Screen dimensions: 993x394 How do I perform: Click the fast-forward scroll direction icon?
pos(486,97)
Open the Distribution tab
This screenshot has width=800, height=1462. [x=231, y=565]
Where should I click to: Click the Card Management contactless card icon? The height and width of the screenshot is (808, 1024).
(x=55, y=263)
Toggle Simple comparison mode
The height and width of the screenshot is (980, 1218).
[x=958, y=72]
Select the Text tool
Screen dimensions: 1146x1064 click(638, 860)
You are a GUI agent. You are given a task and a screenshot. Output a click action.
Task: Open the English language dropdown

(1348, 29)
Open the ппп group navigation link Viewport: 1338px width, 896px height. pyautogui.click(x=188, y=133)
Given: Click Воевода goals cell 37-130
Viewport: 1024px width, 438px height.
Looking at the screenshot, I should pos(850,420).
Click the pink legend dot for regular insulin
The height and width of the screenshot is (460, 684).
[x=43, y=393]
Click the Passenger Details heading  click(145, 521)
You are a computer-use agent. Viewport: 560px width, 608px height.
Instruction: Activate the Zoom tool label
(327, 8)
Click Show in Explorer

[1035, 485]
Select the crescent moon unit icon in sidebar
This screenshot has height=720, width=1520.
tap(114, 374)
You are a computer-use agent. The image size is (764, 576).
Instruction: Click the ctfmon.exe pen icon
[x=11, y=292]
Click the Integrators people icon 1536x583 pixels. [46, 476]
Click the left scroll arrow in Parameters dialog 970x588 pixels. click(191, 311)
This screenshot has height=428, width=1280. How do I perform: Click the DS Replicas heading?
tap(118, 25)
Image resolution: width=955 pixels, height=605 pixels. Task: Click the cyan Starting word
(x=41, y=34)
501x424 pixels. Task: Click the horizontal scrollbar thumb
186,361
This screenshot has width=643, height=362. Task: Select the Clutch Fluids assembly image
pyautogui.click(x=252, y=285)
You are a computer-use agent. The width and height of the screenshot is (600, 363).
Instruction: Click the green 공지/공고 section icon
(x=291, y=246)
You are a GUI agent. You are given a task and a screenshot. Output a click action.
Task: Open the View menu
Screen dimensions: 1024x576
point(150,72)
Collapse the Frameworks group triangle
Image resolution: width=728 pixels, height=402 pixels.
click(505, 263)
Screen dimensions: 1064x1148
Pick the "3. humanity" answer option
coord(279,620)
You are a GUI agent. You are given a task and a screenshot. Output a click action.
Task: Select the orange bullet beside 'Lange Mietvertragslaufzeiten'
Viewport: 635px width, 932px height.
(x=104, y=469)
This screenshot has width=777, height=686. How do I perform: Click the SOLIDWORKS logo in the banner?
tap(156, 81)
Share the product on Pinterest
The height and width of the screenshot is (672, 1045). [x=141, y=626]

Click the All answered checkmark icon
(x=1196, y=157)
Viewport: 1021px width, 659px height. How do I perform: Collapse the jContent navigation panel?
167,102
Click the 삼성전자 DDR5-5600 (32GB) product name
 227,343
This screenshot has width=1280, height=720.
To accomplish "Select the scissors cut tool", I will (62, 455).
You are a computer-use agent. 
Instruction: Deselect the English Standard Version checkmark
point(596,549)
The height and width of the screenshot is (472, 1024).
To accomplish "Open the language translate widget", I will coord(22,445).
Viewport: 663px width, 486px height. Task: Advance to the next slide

◆ Assigned task: The records above are to be given again in full, exactly.

◆ Your solution:
Screen dimensions: 993x394 How do I perform: Click the fast-forward scroll direction icon?
pos(486,97)
Open the Distribution tab
This screenshot has width=800, height=1462. [x=231, y=565]
Where should I click to: Click the Card Management contactless card icon? The height and width of the screenshot is (808, 1024).
(x=55, y=263)
Toggle Simple comparison mode
The height and width of the screenshot is (980, 1218).
[x=958, y=72]
Select the Text tool
Screen dimensions: 1146x1064 click(638, 860)
You are a GUI agent. You are given a task and a screenshot. Output a click action.
Task: Open the English language dropdown

(1348, 29)
Open the ппп group navigation link Viewport: 1338px width, 896px height. pyautogui.click(x=188, y=133)
Given: Click Воевода goals cell 37-130
Viewport: 1024px width, 438px height.
Looking at the screenshot, I should pos(850,420).
Click the pink legend dot for regular insulin
The height and width of the screenshot is (460, 684).
[x=43, y=393]
Click the Passenger Details heading  click(145, 521)
You are a computer-use agent. Viewport: 560px width, 608px height.
Instruction: Activate the Zoom tool label
(327, 8)
Click Show in Explorer

[1035, 485]
Select the crescent moon unit icon in sidebar
This screenshot has height=720, width=1520.
tap(114, 374)
You are a computer-use agent. The image size is (764, 576).
Instruction: Click the ctfmon.exe pen icon
[x=11, y=292]
Click the Integrators people icon 1536x583 pixels. [46, 476]
Click the left scroll arrow in Parameters dialog 970x588 pixels. click(191, 311)
This screenshot has height=428, width=1280. How do I perform: Click the DS Replicas heading?
tap(118, 25)
Image resolution: width=955 pixels, height=605 pixels. Task: Click the cyan Starting word
(x=41, y=34)
501x424 pixels. Task: Click the horizontal scrollbar thumb
186,361
This screenshot has width=643, height=362. Task: Select the Clutch Fluids assembly image
pyautogui.click(x=252, y=285)
You are a computer-use agent. The width and height of the screenshot is (600, 363).
Instruction: Click the green 공지/공고 section icon
(x=291, y=246)
You are a GUI agent. You are given a task and a screenshot. Output a click action.
Task: Open the View menu
Screen dimensions: 1024x576
point(150,72)
Collapse the Frameworks group triangle
Image resolution: width=728 pixels, height=402 pixels.
click(505, 263)
Screen dimensions: 1064x1148
Pick the "3. humanity" answer option
coord(279,620)
You are a GUI agent. You are given a task and a screenshot. Output a click action.
Task: Select the orange bullet beside 'Lange Mietvertragslaufzeiten'
Viewport: 635px width, 932px height.
(x=104, y=469)
This screenshot has width=777, height=686. How do I perform: Click the SOLIDWORKS logo in the banner?
tap(156, 81)
Share the product on Pinterest
The height and width of the screenshot is (672, 1045). [x=141, y=626]

Click the All answered checkmark icon
(x=1196, y=157)
Viewport: 1021px width, 659px height. How do I perform: Collapse the jContent navigation panel?
167,102
Click the 삼성전자 DDR5-5600 (32GB) product name
 227,343
This screenshot has width=1280, height=720.
To accomplish "Select the scissors cut tool", I will (62, 455).
You are a computer-use agent. 
Instruction: Deselect the English Standard Version checkmark
point(596,549)
The height and width of the screenshot is (472, 1024).
To accomplish "Open the language translate widget", I will coord(22,445).
Viewport: 663px width, 486px height. Task: Advance to the next slide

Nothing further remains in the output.